Real GDP rose at a 3.5% annual rate in the advance estimate for 3Q18, about as expected. However, there were a few surprises in the details. Consumer spending growth was even stronger than anticipated. However, business fixed investment was unexpectedly weak. The quarterly swings in inventory growth and net exports were larger than anticipated, likely reflecting the impact of trade policy. For the financial markets, the strong growth figure provided little comfort. Investors are more concerned about the prospects for slower growth in the quarters ahead.

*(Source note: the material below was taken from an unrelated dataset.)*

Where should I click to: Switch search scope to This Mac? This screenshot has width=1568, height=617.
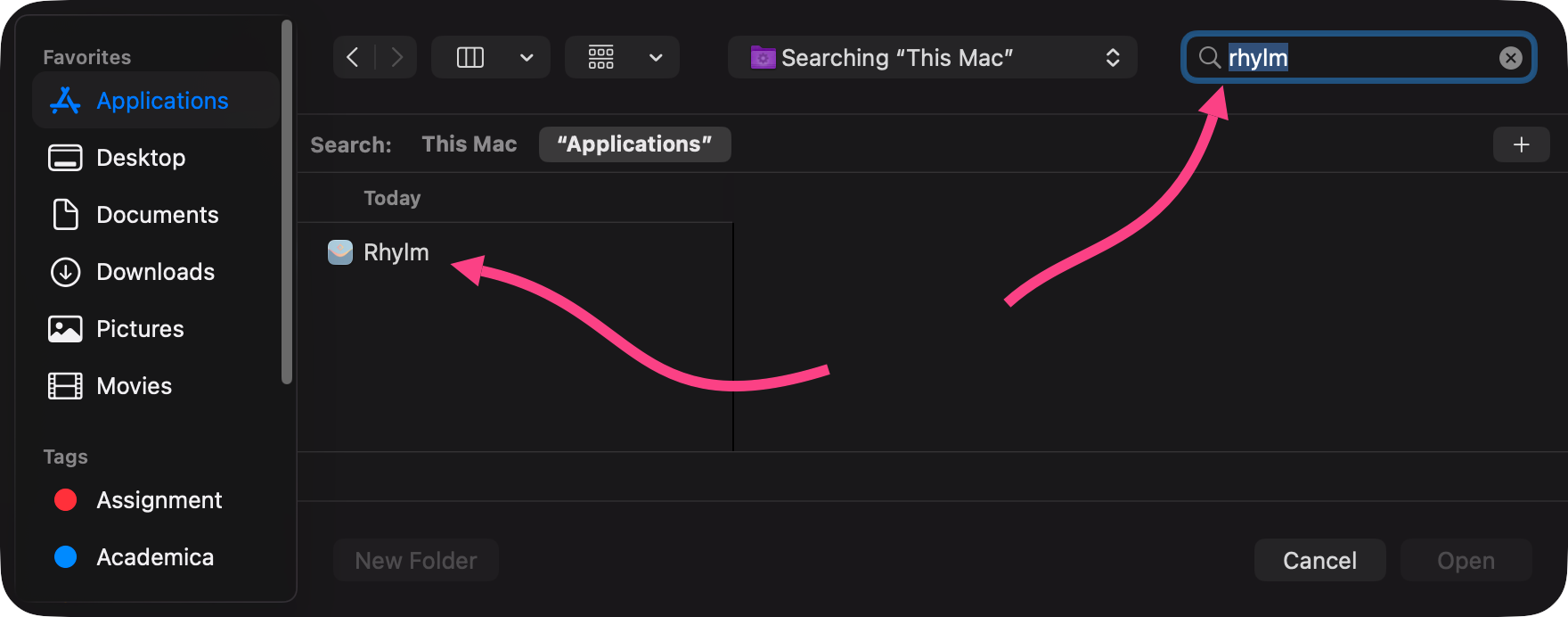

Consumer spending, which accounts for 68% of GDP, rose at a 4.0% annual rate (+3.0% y/y, matching the average pace of the last five years). Business fixed investment rose at a meager 0.8% pace, with weakness in structures (-7.9%), softness in equipment (+0.4%), and strength in intellectual property products (+7.9%). Residential fixed investment fell at a 4.0% pace (+0.4% y/y), following declines in the first two quarters of the year. Together, these three components make up Private Domestic Final Purchases (+3.1%). Government consumption and investment rose 3.3% (+2.4% y/y), adding 0.6 percentage point to overall GDP growth.
The trade deficit widened in 3Q18, but more than expected, subtracting 1.8 percentage points from GDP growth. A rising trade deficit is a sign of strength in the domestic economy (we consume more domestic goods and more imported goods).